2.1 地鳖虫活性蛋白质（EES）的制备取200 g新鲜地鳖虫剪碎，加入200 ml预冷的0.01 mol/L磷酸钠缓冲液(pH7.4),匀浆，再加300 ml上述缓冲液，4℃浸提过夜，4 000 r/min 离心20 min，弃沉淀，上清用sevag法提取蛋白质，收集40%～65%饱和度盐析组分［4］，透析除盐，层析分离并收集蛋白质组分，洗脱液为含1.0 mol/L NaCl 的0.02 mol/L pH8.0 Tris-HCl缓冲液梯度洗脱,恒流泵流速为40，10 min收集1管。分别收集各蛋白峰液体，真空冷冻将蛋白质制成粉末备用。

2.2 SDS-PAGE电泳［5］采用SDS-PAGE法分析制备蛋白质组成。浓缩胶浓度5%，分离胶浓度12％，考马斯亮蓝G－250染色，甲醇/冰乙酸脱色。由低标准蛋白质绘制标准曲线，测定测试样品的迁移距离，计算相对迁移率(mR)，由标准曲线求得测试样品的分子量。

2.3 地鳖虫活性蛋白对人舌癌Tea-8113细胞的体外抑制作用（MTT 法）［6］用0.25%胰蛋白酶消化贴壁生长的Tea-8113细胞，将5.0×104／ml细胞悬液接种于96孔培养板中, 每孔100 μl，培养15 h

细胞贴壁后，分别加入PBS(阴性对照)以及终质量浓度（0.010 1，0.030 2，0.050 1，0.070 2和0.090 2 g/ml）的EES各20 μl，每组均设4个复孔。置饱和湿度、37℃、5%CO2培养箱中培养24，48，72 h, 结束前4～6 h各培养孔分别加入5mg/ml MTT 20 μl, 继续培养4 h，弃培养上清液, 每孔加入二甲基亚砜（DMSO）200 μl溶解液，用酶联免疫检测仪检测各孔吸光度(A)值, 测定波长为490 nm , 用不含细胞培养液而同样作其他处理组作本底,校正测量值,取4孔A 值平均数,按以下公式计算抑制舌癌细胞的生长抑制率。

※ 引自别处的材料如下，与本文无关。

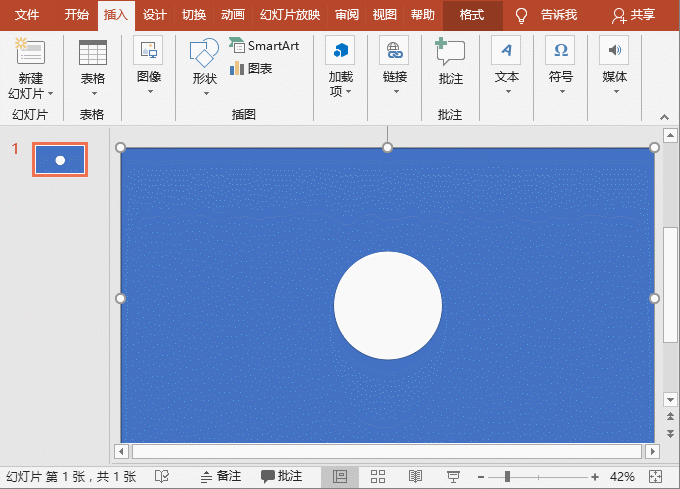Screen dimensions: 680x489
Task: Switch to the Animations (动画) tab
Action: pos(232,15)
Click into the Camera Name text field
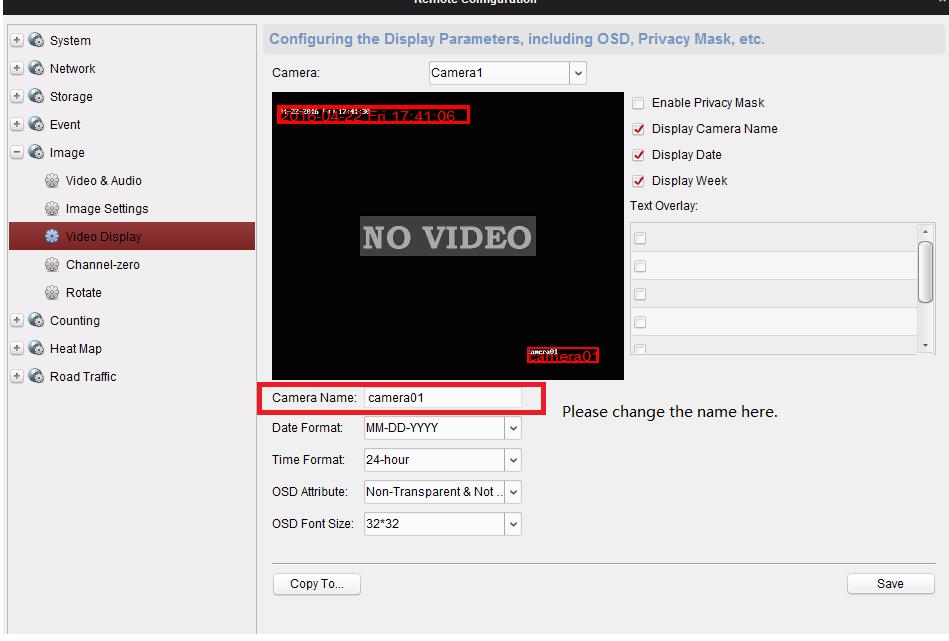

细胞增殖抑制率（％）=［1-(OD实验组-OD空白组)/(OD对照组-OD 空白组)］×100％

2.4 统计学处理统计学分析采用SPSS10.0软件，结果以±s表示。实验均重复3次。

3 结果

3.1 地鳖虫活性蛋白质（EES）的分离纯化地鳖虫经匀浆、盐析、透析得到EES粗提物，将该粗提物上DEAE-32纤维素离子交换柱层析，介质经预处理后装柱，柱预先用0．05 mol／L，pH 7．8的PBS平衡，上柱后用含1.0 mol/L NaCl的0.02 mol/L pH 8.0 Tris-HCl缓冲液梯度洗脱至在280 nm波长无光吸收。洗脱液出现3个蛋白峰（见图1），分别收集各峰蛋白质，经检测峰1和峰2蛋白质含量较低，峰3蛋白质含量较高。进一步对各蛋白峰进行MTT检测，蛋白峰1和蛋白峰2组分对Tea-8113细胞增殖无显著抑制作用，而蛋白峰3组分能够显著抑制肿瘤细胞的生长。